I don’t know why, but when I was young, I thought adulthood was going to be like T&C Surf Design. Yup, the NES game. I have no idea why. Probably the same reason that launching a BMX bike off the end of some pavement was my favorite original extreme sport. Everything was big and forever, and then came college prep classes and school dances and jobs and insurance and all manners of other shit that were decidedly not rad.
As I get ready to enter a Third Renaissance–each Era looks really different in each decade–I ask, “What is rad now?” I can populate the list fairly easily, but not in an ultimate fashion. Some element of radness is missing, though. That T&C vibe, whatever that looks like these days.
The math on negativity bias shows that we need a 5:1 positive-to-negative input. That’s pretty ridiculous, as you’d know if you’d been outside for the last ten years. People in general don’t seem to be happy. Consumerism is rampant; the psychological infrastructure of Buy This to be Complete requires that inequalities are solved by buying something. Dopamine hit. Temporary bliss. Rinse, repeat. Social media participation alone horribly skews that ratio; if we use certain apps too much, it is nearly mathematically impossible to find the proper balance. Our happiness architecture is constantly besieged.

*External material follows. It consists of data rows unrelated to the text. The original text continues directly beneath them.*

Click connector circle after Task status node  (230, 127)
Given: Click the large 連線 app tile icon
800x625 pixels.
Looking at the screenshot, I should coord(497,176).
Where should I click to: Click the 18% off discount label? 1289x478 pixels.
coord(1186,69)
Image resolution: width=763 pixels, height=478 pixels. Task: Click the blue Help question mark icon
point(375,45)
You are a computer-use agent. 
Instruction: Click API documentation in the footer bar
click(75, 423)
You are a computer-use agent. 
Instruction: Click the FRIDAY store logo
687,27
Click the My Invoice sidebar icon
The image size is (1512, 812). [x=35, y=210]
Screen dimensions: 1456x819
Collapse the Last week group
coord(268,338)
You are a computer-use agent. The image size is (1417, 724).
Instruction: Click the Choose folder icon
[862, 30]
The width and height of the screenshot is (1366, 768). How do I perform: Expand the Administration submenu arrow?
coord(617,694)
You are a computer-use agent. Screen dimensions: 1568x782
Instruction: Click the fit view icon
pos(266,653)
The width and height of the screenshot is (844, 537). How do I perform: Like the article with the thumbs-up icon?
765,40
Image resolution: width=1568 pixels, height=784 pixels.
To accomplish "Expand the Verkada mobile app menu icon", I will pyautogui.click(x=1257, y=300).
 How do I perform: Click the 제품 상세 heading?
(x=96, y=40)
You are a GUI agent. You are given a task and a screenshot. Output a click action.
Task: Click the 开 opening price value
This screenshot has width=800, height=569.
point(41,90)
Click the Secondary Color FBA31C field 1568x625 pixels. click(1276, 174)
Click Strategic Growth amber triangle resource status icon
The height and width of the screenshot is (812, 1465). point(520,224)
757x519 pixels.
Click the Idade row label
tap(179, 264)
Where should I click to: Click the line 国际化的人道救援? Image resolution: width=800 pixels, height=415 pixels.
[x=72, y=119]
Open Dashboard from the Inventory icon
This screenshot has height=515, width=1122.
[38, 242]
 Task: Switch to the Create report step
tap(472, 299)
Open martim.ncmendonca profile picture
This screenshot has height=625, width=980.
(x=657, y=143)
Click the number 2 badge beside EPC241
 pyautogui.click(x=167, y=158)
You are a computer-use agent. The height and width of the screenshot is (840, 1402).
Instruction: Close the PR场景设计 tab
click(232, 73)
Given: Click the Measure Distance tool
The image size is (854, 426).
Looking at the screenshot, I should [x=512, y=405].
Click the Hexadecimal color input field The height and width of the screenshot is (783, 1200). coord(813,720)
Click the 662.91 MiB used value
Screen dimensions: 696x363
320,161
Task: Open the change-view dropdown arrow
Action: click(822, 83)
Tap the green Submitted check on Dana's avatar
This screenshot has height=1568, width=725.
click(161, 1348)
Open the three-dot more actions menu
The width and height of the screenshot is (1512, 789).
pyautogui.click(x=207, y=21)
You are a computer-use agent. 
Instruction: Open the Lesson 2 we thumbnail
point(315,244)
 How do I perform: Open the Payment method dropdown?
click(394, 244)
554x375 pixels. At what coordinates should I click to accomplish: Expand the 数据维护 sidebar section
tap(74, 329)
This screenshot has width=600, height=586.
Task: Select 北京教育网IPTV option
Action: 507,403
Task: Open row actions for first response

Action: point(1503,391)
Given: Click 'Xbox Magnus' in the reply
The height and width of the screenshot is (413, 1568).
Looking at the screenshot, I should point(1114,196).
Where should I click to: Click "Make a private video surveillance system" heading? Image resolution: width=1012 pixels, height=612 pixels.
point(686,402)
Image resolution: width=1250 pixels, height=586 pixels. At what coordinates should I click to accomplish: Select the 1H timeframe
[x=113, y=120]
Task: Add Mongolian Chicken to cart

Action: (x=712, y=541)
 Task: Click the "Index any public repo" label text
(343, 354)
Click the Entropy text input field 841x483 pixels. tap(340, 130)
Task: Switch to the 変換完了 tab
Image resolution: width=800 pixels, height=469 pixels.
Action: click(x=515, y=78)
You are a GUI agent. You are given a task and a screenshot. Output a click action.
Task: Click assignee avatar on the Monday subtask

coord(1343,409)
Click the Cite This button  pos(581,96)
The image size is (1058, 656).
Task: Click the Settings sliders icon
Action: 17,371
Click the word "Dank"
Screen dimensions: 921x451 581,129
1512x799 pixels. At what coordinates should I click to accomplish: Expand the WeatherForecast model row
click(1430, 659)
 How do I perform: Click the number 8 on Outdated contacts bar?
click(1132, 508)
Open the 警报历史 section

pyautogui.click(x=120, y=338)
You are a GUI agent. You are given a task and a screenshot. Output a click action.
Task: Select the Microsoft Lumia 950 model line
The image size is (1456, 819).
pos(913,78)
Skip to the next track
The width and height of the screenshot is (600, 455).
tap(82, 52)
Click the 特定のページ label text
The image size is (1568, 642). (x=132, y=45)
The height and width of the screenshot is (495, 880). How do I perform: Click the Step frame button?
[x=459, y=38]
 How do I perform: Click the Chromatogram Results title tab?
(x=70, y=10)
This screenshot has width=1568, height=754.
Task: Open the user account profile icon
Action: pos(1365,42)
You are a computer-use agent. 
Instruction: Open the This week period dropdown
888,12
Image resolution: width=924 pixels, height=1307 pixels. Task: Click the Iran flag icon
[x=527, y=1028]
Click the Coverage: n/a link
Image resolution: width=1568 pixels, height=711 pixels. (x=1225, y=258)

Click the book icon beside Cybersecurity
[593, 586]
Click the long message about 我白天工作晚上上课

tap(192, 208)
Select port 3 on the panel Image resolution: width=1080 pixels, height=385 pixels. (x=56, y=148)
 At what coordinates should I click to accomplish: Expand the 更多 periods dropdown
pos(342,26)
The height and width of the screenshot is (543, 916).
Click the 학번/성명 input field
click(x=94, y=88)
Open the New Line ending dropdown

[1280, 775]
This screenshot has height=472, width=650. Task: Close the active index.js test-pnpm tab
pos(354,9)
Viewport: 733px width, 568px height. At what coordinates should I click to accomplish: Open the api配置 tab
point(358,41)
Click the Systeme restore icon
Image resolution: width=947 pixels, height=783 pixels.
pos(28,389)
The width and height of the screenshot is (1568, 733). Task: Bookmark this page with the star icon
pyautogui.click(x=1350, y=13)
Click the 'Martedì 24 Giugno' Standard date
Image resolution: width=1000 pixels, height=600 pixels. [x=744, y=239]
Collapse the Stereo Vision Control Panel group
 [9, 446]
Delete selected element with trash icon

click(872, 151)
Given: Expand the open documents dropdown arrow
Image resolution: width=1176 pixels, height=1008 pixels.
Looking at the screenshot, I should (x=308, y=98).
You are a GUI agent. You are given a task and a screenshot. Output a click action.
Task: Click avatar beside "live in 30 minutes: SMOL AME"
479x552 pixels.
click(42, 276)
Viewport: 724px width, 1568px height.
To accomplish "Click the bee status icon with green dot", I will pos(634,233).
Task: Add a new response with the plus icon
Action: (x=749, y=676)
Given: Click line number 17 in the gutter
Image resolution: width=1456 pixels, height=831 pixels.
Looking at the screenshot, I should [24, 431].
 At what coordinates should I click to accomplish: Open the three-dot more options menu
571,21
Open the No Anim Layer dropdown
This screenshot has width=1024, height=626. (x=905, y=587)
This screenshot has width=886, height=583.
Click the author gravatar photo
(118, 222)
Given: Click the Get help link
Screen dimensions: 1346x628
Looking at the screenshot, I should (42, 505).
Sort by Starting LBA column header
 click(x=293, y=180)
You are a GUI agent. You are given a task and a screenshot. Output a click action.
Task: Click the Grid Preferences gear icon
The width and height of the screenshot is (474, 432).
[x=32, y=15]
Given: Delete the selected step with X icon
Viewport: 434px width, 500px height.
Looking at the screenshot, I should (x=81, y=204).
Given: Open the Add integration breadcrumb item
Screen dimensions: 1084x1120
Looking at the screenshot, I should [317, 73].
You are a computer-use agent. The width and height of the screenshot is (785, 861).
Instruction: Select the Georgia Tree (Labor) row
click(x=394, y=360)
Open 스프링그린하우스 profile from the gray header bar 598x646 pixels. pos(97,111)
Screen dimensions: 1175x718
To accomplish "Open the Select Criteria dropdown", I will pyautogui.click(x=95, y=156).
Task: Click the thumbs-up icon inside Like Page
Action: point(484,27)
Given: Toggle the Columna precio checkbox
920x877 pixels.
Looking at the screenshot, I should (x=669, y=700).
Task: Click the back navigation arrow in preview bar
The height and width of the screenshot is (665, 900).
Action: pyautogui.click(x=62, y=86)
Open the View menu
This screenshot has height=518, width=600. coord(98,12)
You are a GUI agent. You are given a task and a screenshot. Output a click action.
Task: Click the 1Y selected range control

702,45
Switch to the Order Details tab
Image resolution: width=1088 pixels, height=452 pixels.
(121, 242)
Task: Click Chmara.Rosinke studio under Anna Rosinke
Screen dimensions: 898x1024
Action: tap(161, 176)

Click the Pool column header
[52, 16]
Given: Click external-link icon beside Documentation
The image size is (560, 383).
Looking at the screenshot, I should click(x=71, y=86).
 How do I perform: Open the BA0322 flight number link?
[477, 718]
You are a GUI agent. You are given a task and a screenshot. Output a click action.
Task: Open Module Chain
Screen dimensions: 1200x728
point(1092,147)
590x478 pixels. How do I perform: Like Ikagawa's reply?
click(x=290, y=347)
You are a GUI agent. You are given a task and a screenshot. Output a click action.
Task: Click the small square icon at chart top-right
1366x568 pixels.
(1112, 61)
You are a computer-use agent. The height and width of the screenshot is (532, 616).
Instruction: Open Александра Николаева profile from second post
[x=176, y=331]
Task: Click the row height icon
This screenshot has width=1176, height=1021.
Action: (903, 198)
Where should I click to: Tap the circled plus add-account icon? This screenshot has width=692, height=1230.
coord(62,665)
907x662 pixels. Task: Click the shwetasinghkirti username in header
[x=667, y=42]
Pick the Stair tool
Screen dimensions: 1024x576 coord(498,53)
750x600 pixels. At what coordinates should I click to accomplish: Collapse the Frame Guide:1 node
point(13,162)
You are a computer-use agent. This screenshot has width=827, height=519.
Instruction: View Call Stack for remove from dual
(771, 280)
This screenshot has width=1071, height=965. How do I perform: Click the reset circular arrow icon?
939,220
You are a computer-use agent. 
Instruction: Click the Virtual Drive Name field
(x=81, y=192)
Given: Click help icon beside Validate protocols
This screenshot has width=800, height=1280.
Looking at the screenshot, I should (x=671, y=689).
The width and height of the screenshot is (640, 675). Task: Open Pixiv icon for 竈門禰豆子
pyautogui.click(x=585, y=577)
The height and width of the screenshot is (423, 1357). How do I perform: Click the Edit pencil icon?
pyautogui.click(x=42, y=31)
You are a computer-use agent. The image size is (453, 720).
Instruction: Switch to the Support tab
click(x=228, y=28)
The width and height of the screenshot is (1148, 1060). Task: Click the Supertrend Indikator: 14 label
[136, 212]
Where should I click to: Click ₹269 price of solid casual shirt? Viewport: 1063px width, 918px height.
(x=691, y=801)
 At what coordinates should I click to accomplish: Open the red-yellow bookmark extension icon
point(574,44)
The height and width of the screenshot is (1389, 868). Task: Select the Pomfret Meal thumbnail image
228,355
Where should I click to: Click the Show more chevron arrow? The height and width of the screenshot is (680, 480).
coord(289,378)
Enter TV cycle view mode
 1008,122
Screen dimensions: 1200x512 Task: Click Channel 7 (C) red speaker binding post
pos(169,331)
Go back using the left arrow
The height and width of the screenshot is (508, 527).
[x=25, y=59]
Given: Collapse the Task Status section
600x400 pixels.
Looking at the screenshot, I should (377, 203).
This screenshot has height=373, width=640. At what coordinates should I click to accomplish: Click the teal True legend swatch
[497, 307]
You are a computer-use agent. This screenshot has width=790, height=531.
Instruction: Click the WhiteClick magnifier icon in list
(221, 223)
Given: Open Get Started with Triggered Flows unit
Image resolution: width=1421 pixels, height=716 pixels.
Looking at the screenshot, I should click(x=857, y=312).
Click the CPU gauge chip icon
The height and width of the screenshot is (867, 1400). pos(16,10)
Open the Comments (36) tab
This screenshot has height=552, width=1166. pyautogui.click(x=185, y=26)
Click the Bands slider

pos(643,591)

What exactly is rad differs greatly by person, but fun is a necessary part, which is completely relative. Some people’s ideas of fun make me queasy, but I accept that they are embracing their Rad. We should be so lucky.
At 38, I’m a lucky man. I know some amazing people, and even though I interact with some of them using (*hissssssssss*) social media, that’s a geographical handicap, more than anything. (I’ve filtered out a lot of Not Rad.) Wife and life are good, so if my rad is a little lacking, it’s in minute fashion. Shout out to anyone whose rad is focused. I’m thinking I’m only a quick shred away from the next level.